I can't believe it has been two weeks since I have posted...

I feel like I haven't stopped typing about myself and our lives in the past two weeks! We are almost finished with all of our homestudy documents. The questionnaire is now 34 pages and we still have about 6 questions to finish. Then I need to revise and check it all like an English teachers since most of it has been answered very "stream of consciousness". We are still waiting for a little bit of paperwork to come in the mail... previous marriage licences, Mr. D.'s college transcripts... etc... and we still need to do to the city jail to be fingerprinted. Then, we will take a 5 hour road trip to far of small town to drop off this tick binder of info. Then... we wait for the actual homestudy visit.

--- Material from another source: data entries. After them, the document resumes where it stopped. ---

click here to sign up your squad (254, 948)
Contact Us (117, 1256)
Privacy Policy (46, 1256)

In the past two weeks we have told our families and many of our friends what our plans are. They have all been very supportive and are very excited for us. I have spent hours in my traditional OCD type A personality googling baby furniture and cloth diapers... but there is no way I have the guts to actually purchase anything... I guess that is what infertility does to you. Mr. D. and I also ventured into the mysterious Babies!RUs to see what all the fuss is about... and honestly I almost had an anxiety attack. I was totally overwhelmed. So I think I will wait until we are a little closer to an actual child before I make actual purchases.

There are 12 days of school left and then Mr. D. and I will get out of town around June 4h for our annual vacation. We are going to visit my mom in North Carolina and then back to the beach condo for a restful week. I start teaching again on June 19th... I am directing a theatre camp for 10 days and then teaching technical theatre a a different camp until July 10th... so the first half of my summer will be very busy.. which is why we wanted to get all this paperwork stuff done before school is out.

OK... That is my update for now. I am off to work a 14 hour day at school for the next two days because we have our final performances of the year the next two nights!

I hope everyone is doing well and has a great week.